PIRAHA AND MUNDURUKU.

I have previously written about the Pirahã and the issues raised by their lack of number words (update here); Mark Liberman has now posted at Language Log an extensive collection of links and analysis about them and the Mundurukú, another Amazonian tribe whose language (part of the Tupí family) has words only for 1, 2, 3, and 4, with pogbi ‘hand’ being used for ‘five or so’ and everything else being ‘some’ or ‘many.’ Mark’s MetaFilter post contains more links and discussion; my favorite bit from Brian Butterworth’s Guardian story is: “…even in the range of their vocabulary, the Munduruku are approximate – ‘ebadipdip’ is typically used for four, but also used for three, five and six.” I just love that word ebadipdip; if it were part of my language, I’d use it for as many numbers as I could.

Comments

  1. When I was young we were told that the people who counted “1,2,3, heap…” were Native Americans, or maybe Polacks. So maybe the urban legend has something behind it?
    My brother, a field geologist, uses a scale something like “1, 2, 5, 10, 20, 50, 75, 100, 200, 500, 1000, 5000…..” Their data are really dirty and excessive exactness is actually misleading.

  2. “ebadipdip” sounds like it should be part of the same number system as “yipyipyipyip” and “shananana”.

  3. In Cantonese, they do have approximate numbers available in addition to the counting numbers. yatyih (lit. “one two”) means one or two, up through baatgau (lit. “eight nine”) means eight or nine.

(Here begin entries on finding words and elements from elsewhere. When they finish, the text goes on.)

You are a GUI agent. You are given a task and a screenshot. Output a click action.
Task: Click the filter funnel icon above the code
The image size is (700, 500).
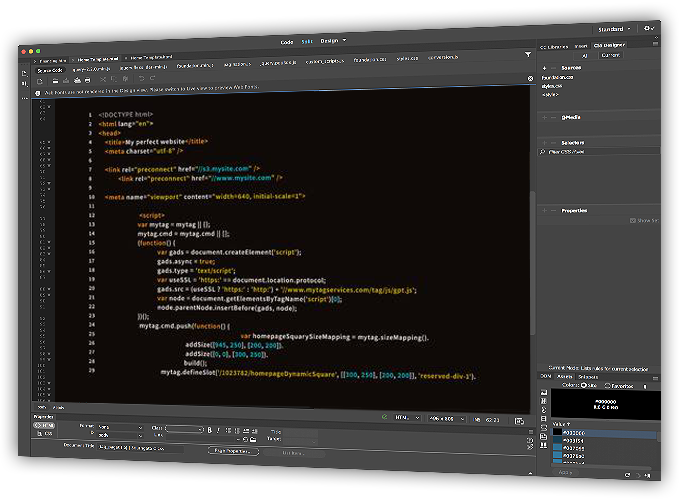[527, 56]
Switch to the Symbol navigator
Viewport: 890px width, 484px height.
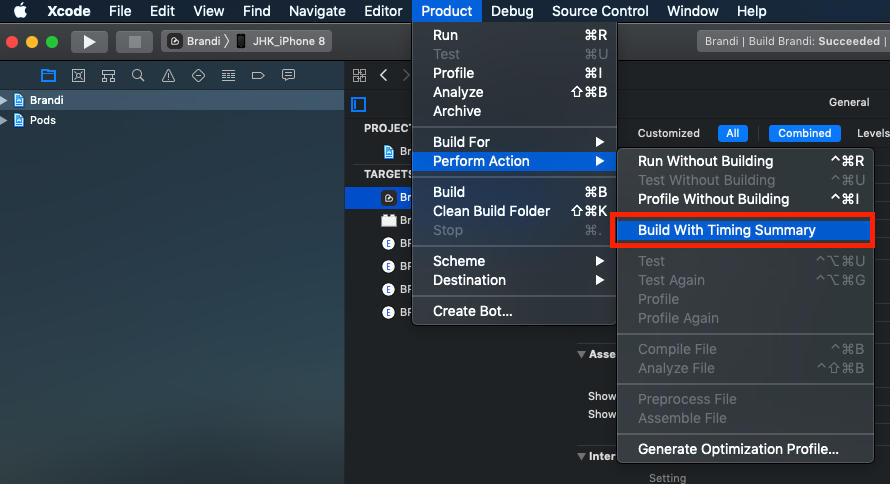[108, 76]
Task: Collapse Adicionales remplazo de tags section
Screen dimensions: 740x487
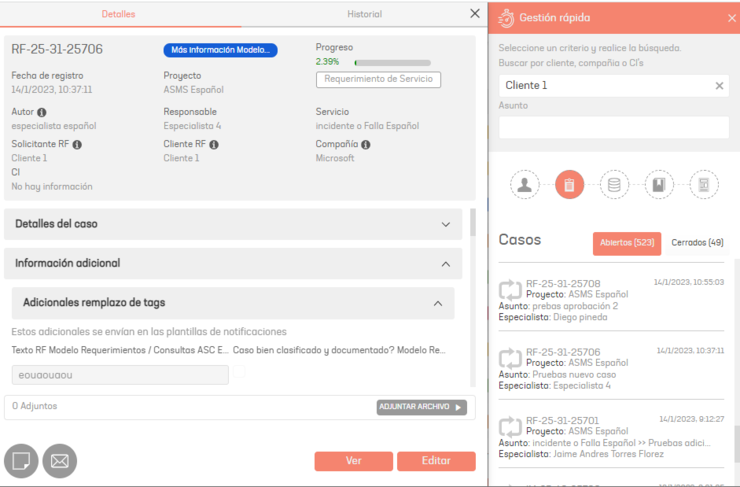Action: click(437, 302)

  4. Some primitive* peoples can count only up to three I’m told and that if they wish to denote more than three people they say “One, two, three and many.” In the early 1990’s an avian researcher found that crows can count up to seven so here we have a bird who can count to higher numbers than some humans!
    *Before anyone starts jumping down my throat over the use of the word “primitive” I would just like to say that there is nothing wrong with the word even if it doesn’t sound politically correct these days. Many people equate ‘primitive with “bad” however, just because something is primitive doesn’t mean that it is bad. Take our sun, for example, astronomers consider it to be a primitive star yet where would we be without it?The sun gives us our heat and light; some of our vitamin D and indirectly the energy we get from the food we eat.